Elle procède traditionnellement par une triple distinction des fonctions juridiques de l’Etat. Mais une telle analyse doit être corrigée et précisée eu égard à la pratique. On distingue en théorie la fonction législative, celle exécutive et celle judicaire.
La fonction législative consiste pour l’Etat à formuler des règles de droit de portée générale et impersonnelle notamment les lois de l’Assemblée Nationale. Elle est donc le fait de l’organe législatif, c’est-à-dire du parlement ou de l’Assemblée Nationale. Il faut y ajouter cependant, si l’on s’en tient à la notion matérielle de loi (portée générale et impersonnelle), les décrets réglementaires du gouvernement et de certains organes de direction issus de corps de l’Etat qui édictent des ordonnances législatives.

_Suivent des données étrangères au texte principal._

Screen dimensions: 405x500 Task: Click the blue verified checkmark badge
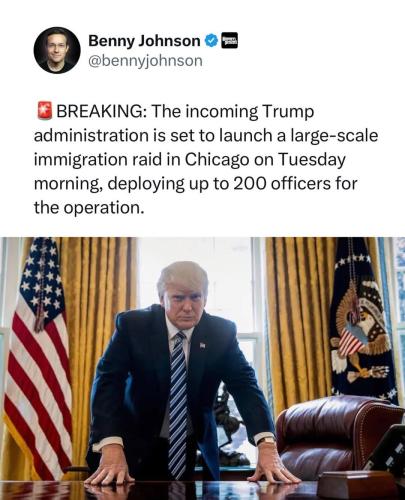pyautogui.click(x=211, y=41)
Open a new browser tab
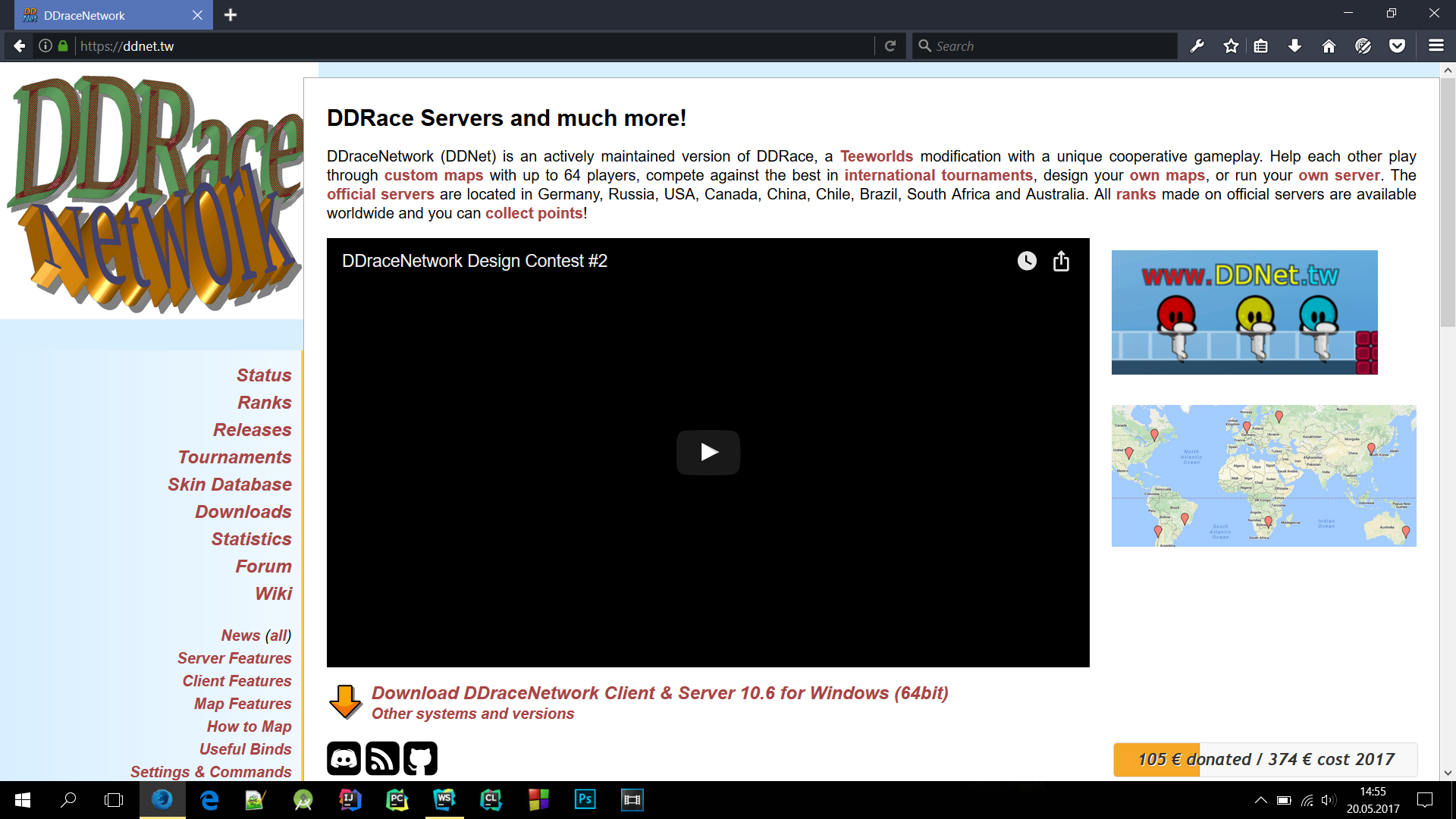1456x819 pixels. pos(231,15)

Quant à la fonction exécutive, elle consiste à assurer l’application (par des mesures individuelles) des règles générales et impersonnelles formulées par le législateur. Cette fonction relève de l’organe exécutif, c’est-à-dire du gouvernement.

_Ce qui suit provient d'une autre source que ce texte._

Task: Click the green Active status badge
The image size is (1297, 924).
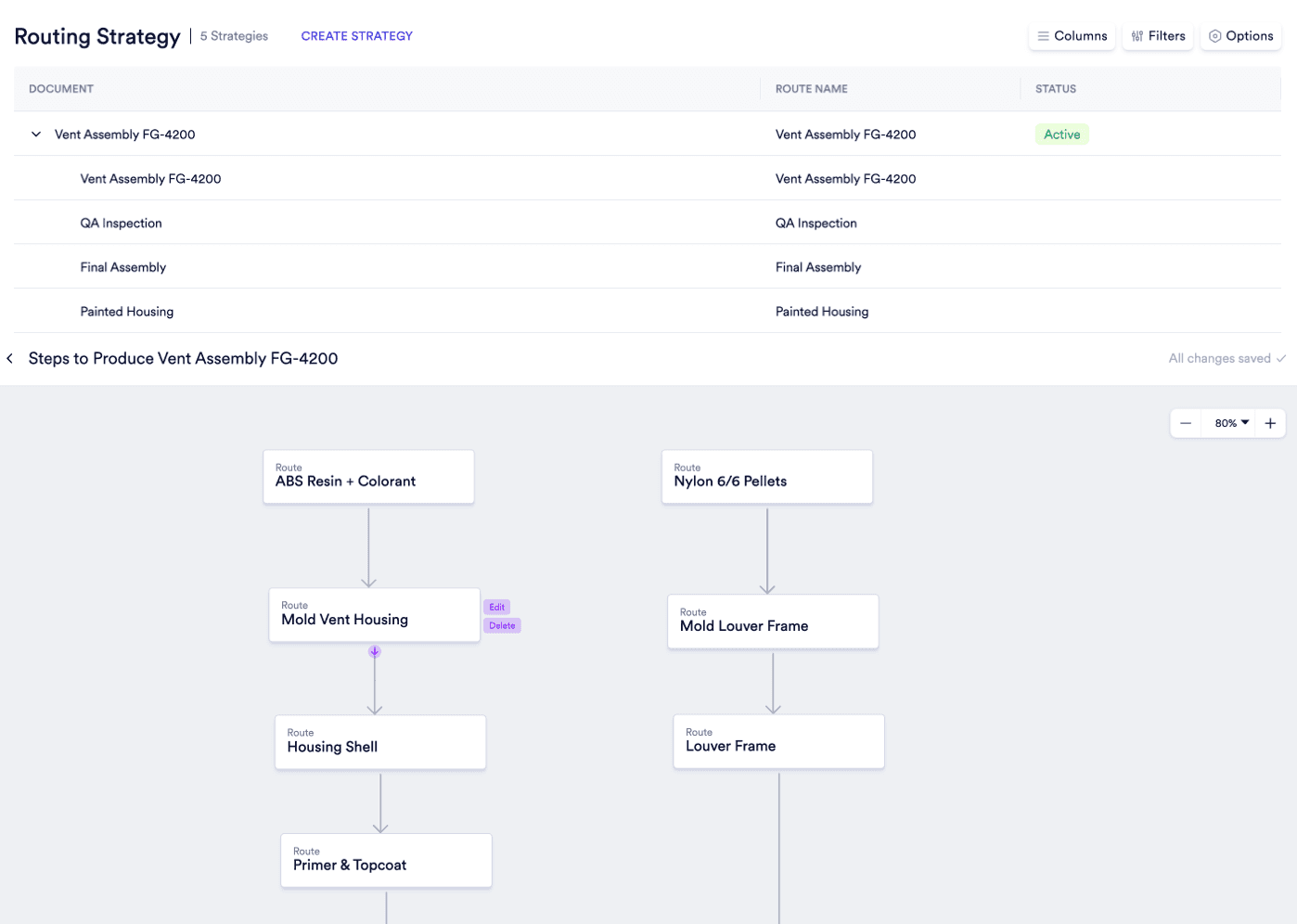Action: (x=1061, y=134)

En ce qui concerne la fonction juridictionnelle, elle consiste à résoudre les conflits nés de l’application de la loi entre particuliers, entre particuliers et personnes publiques ou entre personnes publiques. Elle est le fait de l’organe judicaire (tribunaux) qui procède par des mesures individuelles. Les décisions du juge ont »l’autorité de la chose jugée » c’est-à-dire qu’elles sont définitives, obligatoires et exécutoires (utilisation au besoin de la force publique). Sauf pour la fonction juridictionnelle, la distinction classique se présente dans la pratique sous un autre schéma. Sur plusieurs points, l’analyse traditionnelle doit être revue et nuancée.

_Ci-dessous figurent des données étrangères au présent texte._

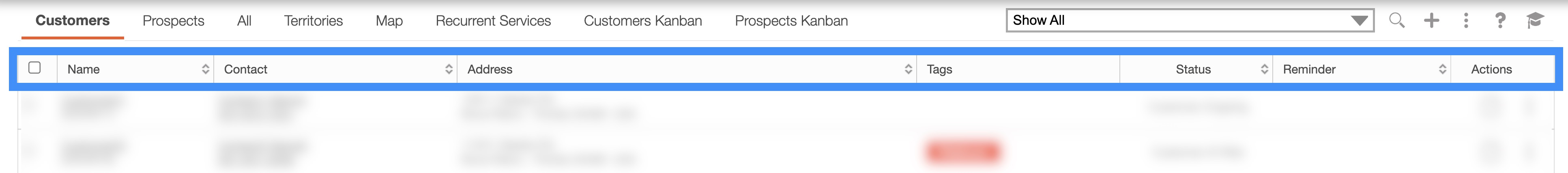Sort table by Contact column arrows

pos(449,69)
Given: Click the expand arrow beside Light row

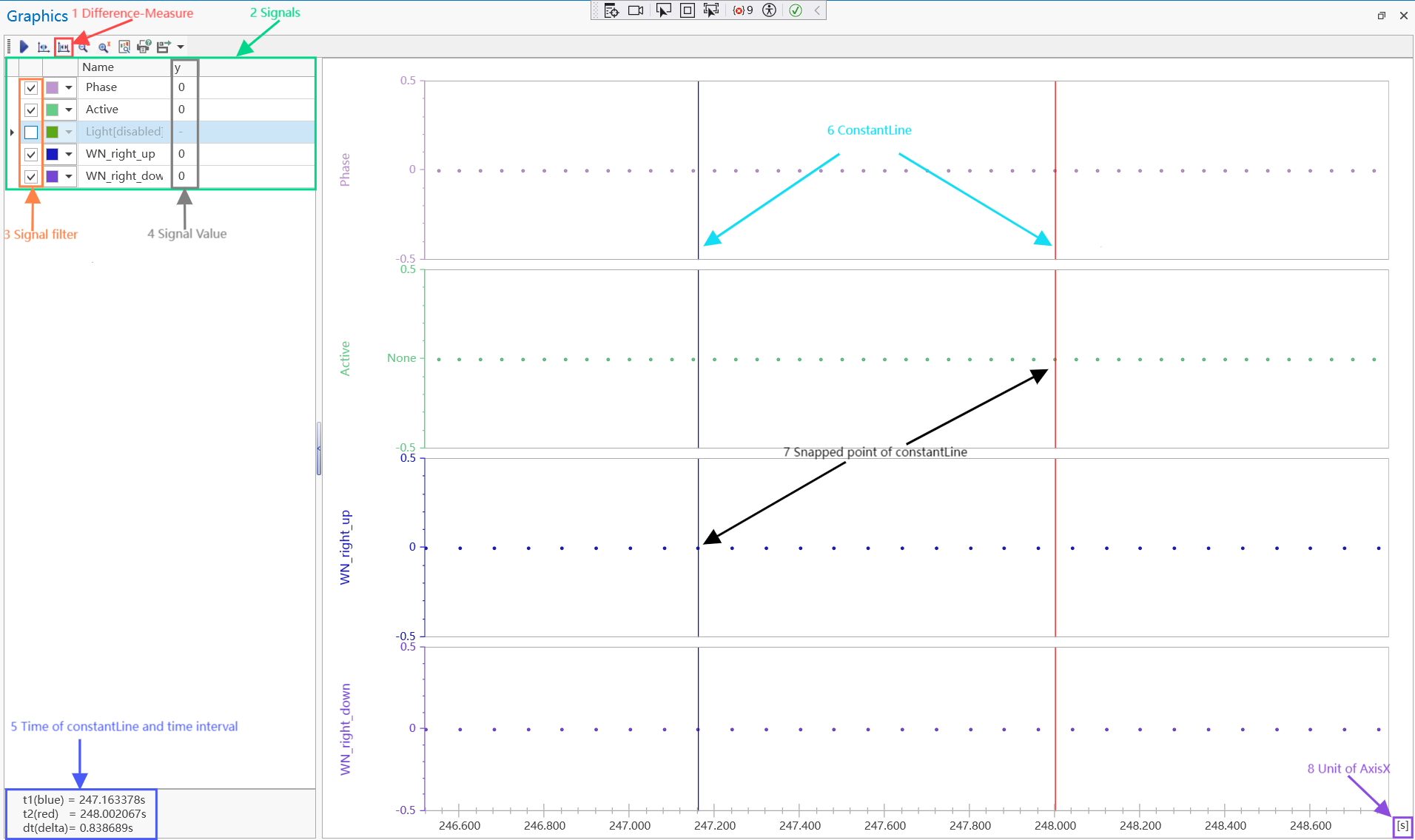Looking at the screenshot, I should coord(12,132).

Concernant l’organe et la fonction législative, tous les actes ne sont pas nécessairement des lois, c’est-à-dire des règles générales et impersonnelles. Il pose le également des actes individuels. Exemples : distinction honorifique d’un individu, ou bien d’un contrat d’aménagement des bureaux de l’Assemblée Nationale. En outre, l’organe législatif ne remplit pas seul la fonction législative. L’organe exécutif aussi y participe (initiative de lois, projet de lois, domaine réservé au règlement). Enfin, l’organe législatif joue un rôle important de contrôle de l’activité gouvernementale (critique, vote du budget, responsabilité ministérielle dans certains régimes). Il est donc plis indiqué de parler de fonction parlementaire.
Concernant l’organe et la fonction exécutive, tous les actes de cet organe n’ont pas forcément une portée individuelle. Il peut aussi prendre des actes de portée générale et impersonnelle : domaine réglementaire réservé (loi au sens matériel). Exemple : organisation administrative. En outre, l’exécution ne se contente pas d’exécuter les lois. Non seulement il participe à la fonction législative, mais aussi et surtout il a un rôle d’impulsion de la vie politique et économique qui lui confère un pouvoir énorme de décision et une place prépondérante. Alors qu’au départ (révolution française de 1789) on cherchait à rabaisser la fonction exécutive à un rôle subalterne, aujourd’hui on assiste à un véritable renversement de la situation. Ce sont les parlements qui sont dessaisis de leurs fonctions et ramenés à jouer les seconds rôles. De sorte qu’au lieu de parler de fonction exécutive, il apparaît plus indiqué aujourd’hui de parler de fonction gouvernementale.